**MATERIAL SUPPLIED**
☆ ☆ ☆
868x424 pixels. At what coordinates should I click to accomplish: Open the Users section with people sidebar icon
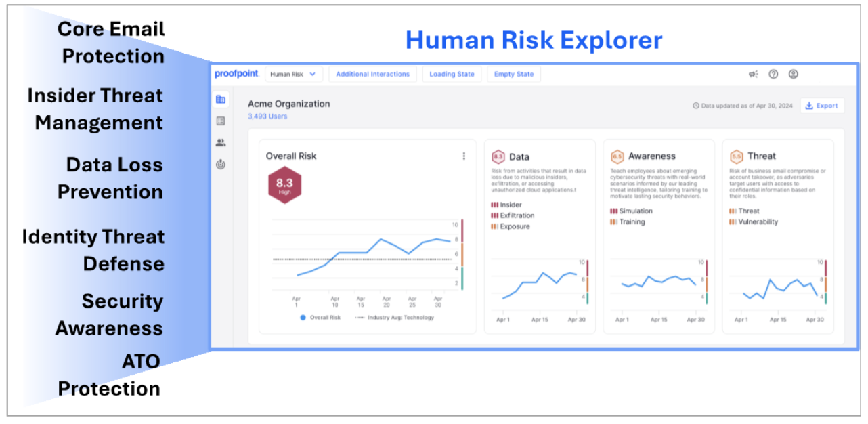pos(220,142)
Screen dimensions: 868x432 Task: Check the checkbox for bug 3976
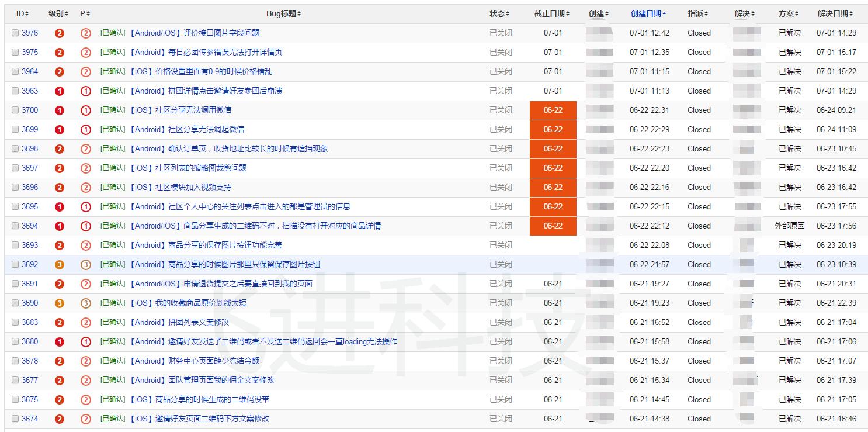click(x=15, y=33)
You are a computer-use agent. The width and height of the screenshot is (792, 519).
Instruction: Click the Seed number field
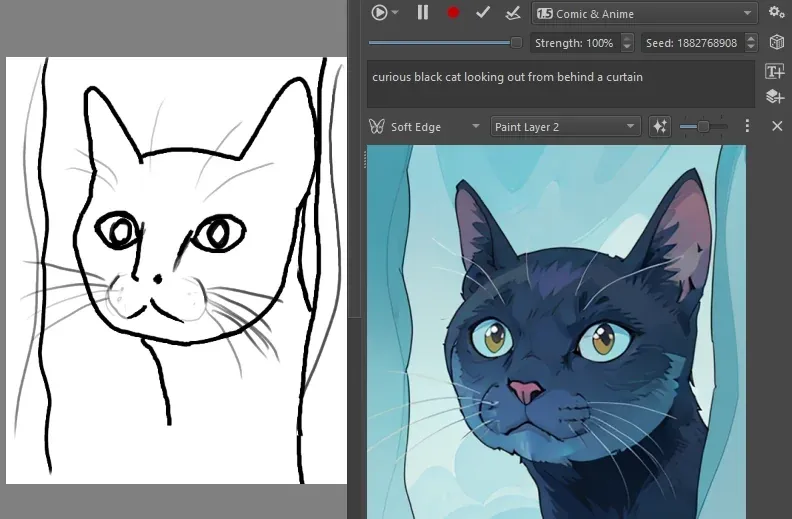[691, 43]
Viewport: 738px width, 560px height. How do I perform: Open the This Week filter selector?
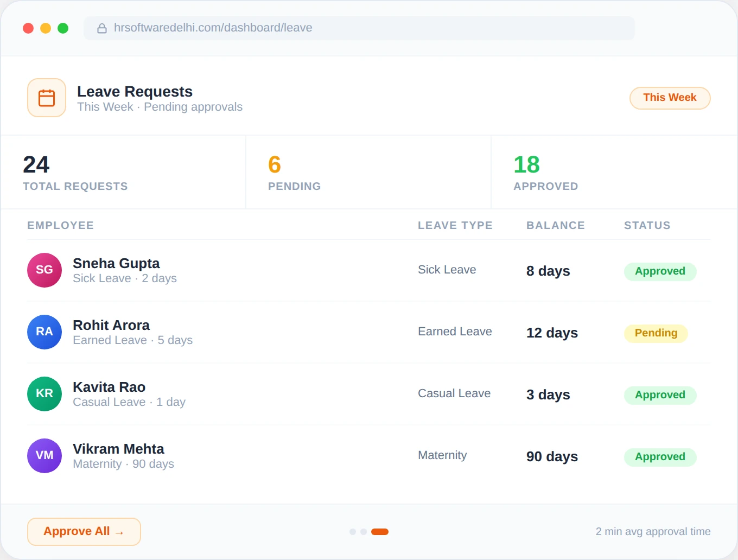point(670,98)
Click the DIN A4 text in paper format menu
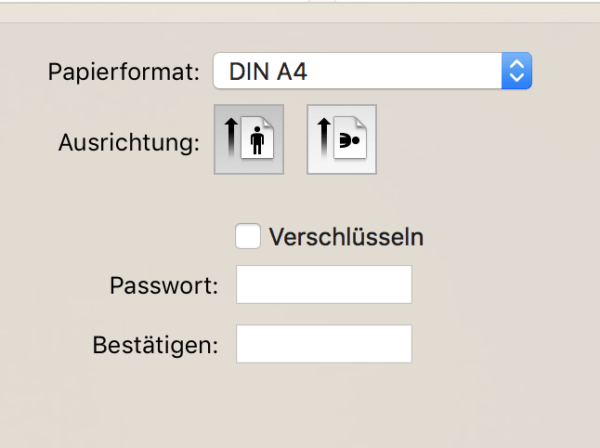Viewport: 600px width, 448px height. (x=268, y=72)
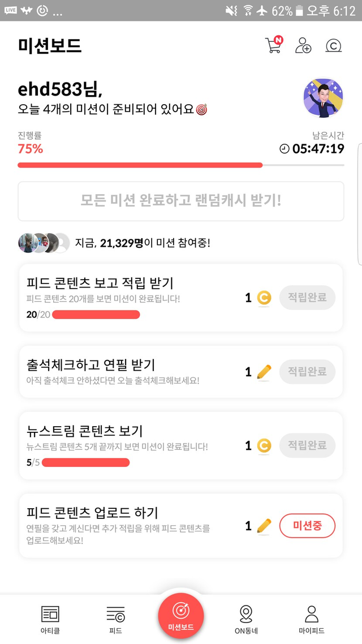This screenshot has width=362, height=644.
Task: Open the ON동네 location tab
Action: tap(246, 619)
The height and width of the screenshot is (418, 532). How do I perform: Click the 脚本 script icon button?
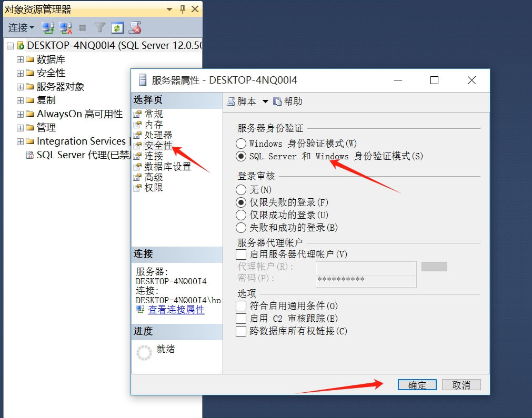(231, 101)
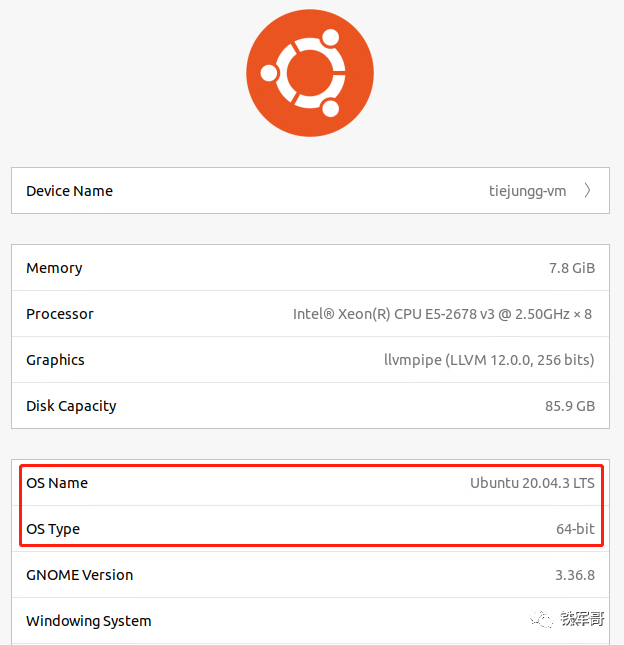This screenshot has height=645, width=624.
Task: Click the 85.9 GB disk value
Action: point(570,406)
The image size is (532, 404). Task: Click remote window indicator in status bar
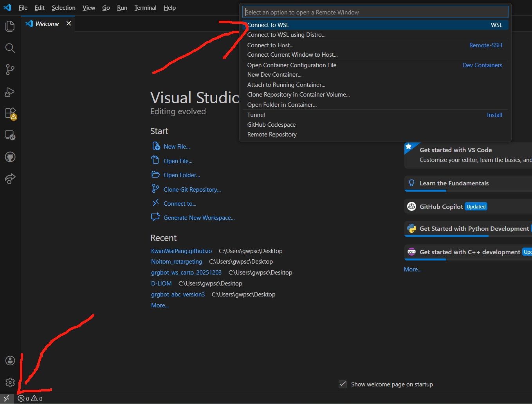[x=7, y=399]
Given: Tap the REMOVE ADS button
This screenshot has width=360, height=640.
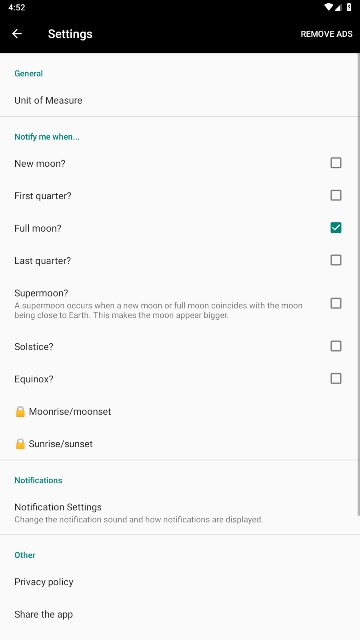Looking at the screenshot, I should [x=326, y=34].
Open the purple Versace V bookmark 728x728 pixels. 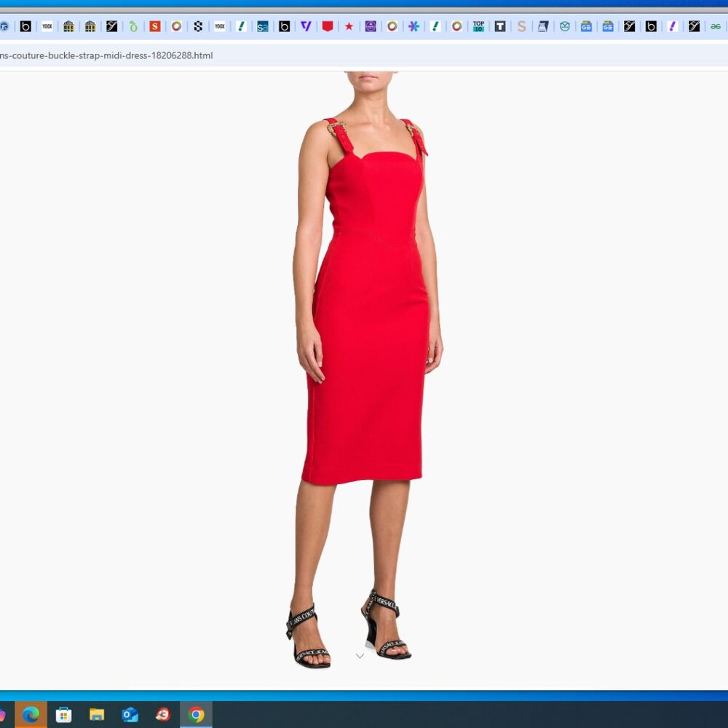(306, 26)
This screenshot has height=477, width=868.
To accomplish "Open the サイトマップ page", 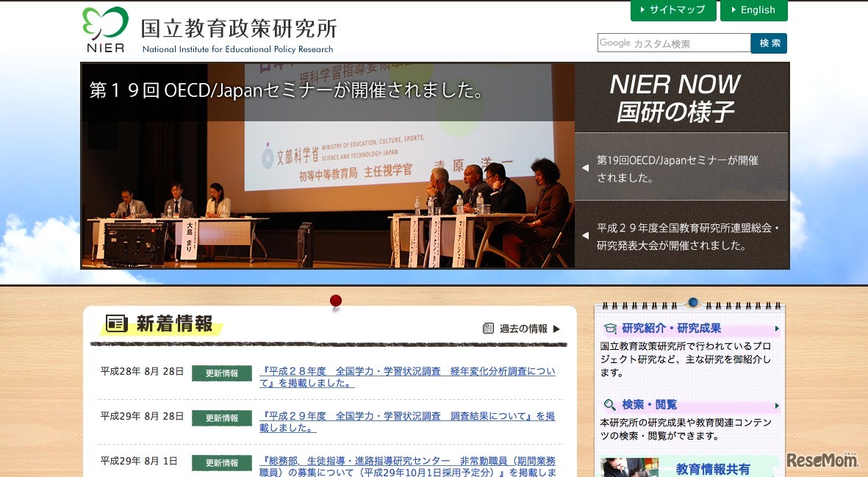I will [672, 10].
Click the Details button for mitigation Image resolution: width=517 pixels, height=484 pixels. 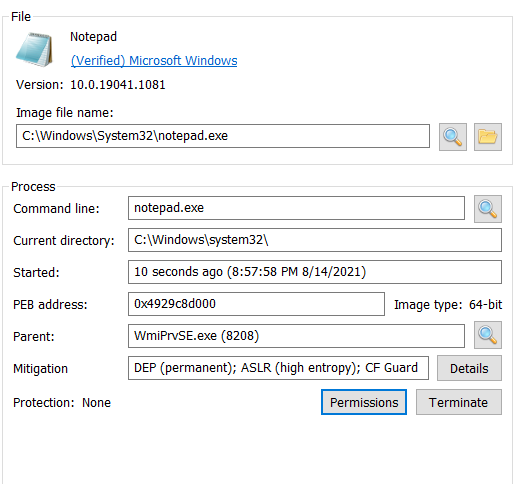coord(469,368)
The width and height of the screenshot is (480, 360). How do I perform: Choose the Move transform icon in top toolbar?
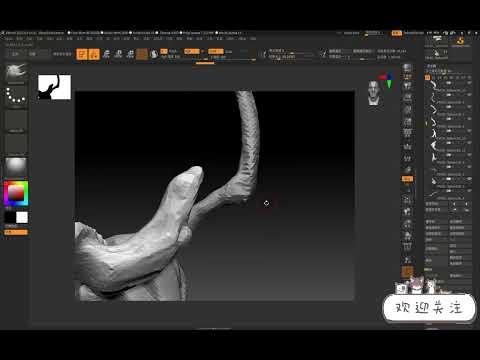106,54
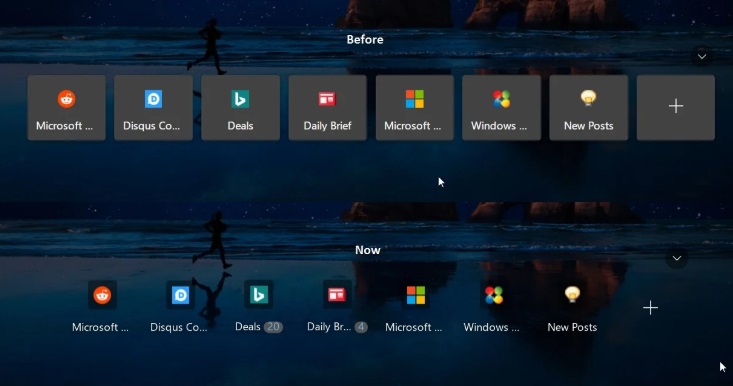Add a quick link with the Now row plus

pos(650,307)
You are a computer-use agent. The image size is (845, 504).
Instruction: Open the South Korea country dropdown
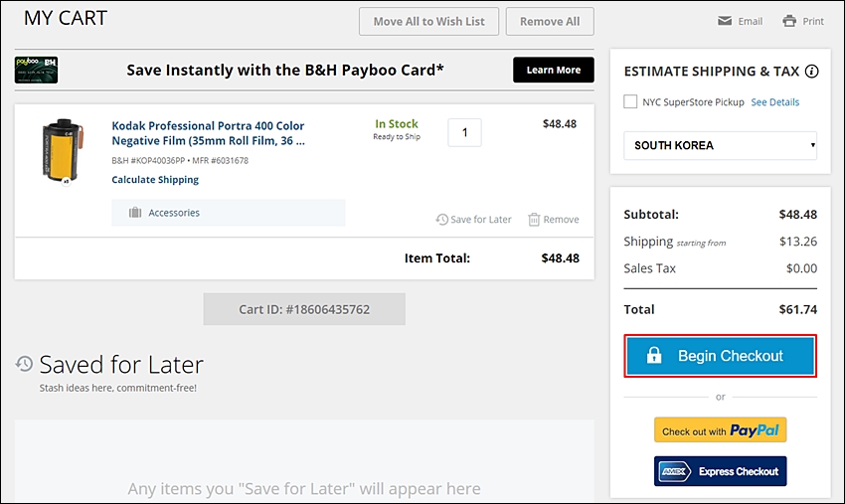[720, 145]
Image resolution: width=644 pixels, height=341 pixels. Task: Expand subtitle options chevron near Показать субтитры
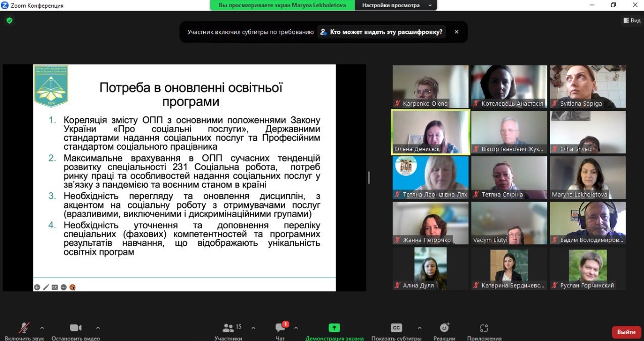pyautogui.click(x=420, y=327)
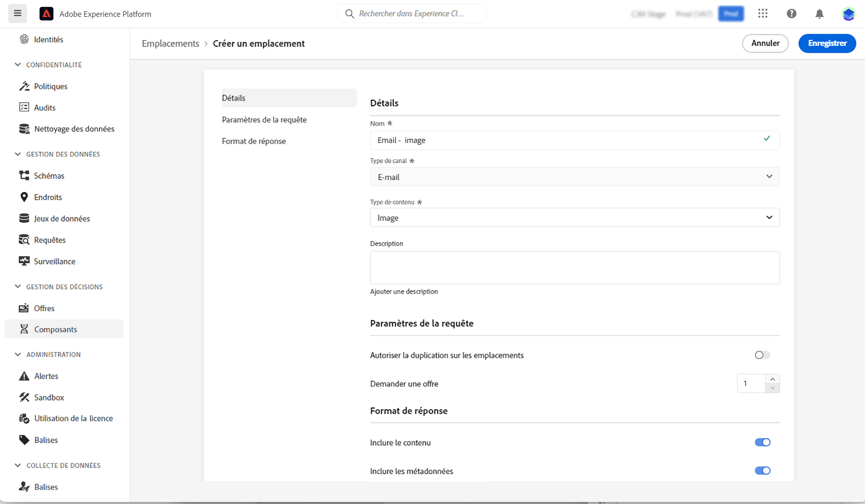Open Schémas in the sidebar
This screenshot has height=504, width=865.
pos(49,176)
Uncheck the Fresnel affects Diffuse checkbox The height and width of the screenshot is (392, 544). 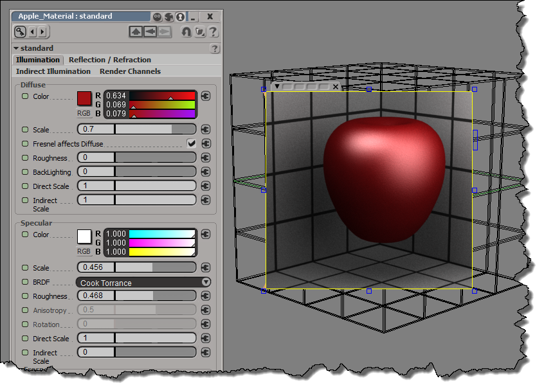pyautogui.click(x=191, y=144)
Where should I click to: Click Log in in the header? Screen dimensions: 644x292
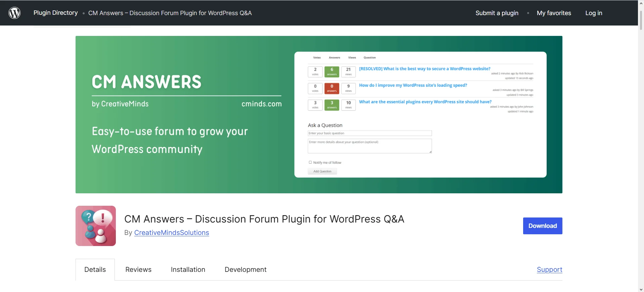tap(594, 13)
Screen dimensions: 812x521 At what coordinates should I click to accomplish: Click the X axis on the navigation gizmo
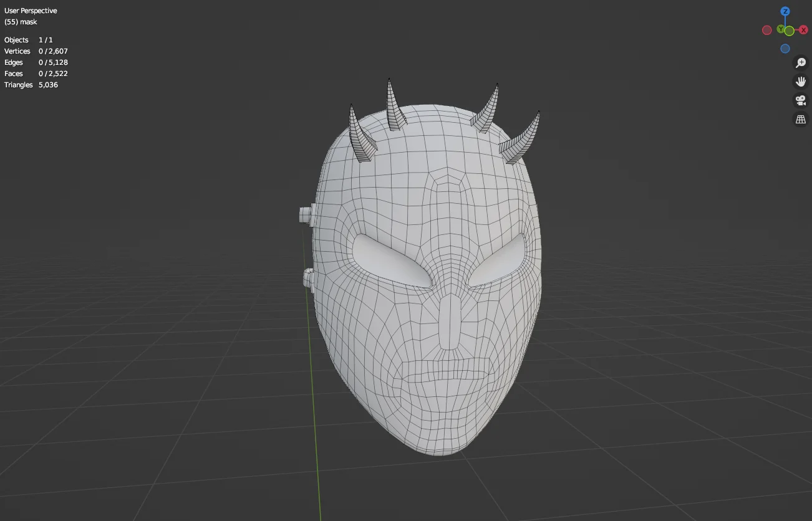click(803, 29)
☆ ☆ ☆
Output the lines verbatim, starting with the line that contains "Where should I" and going on through the end of the records, and leave the pictures out.

**CORRECT ANSWER**
Where should I click to: Click Log in in the header? Screen dimensions: 644x292
tap(594, 13)
Screen dimensions: 812x521 At what coordinates should I click to accomplish: Click the X axis on the navigation gizmo
click(803, 29)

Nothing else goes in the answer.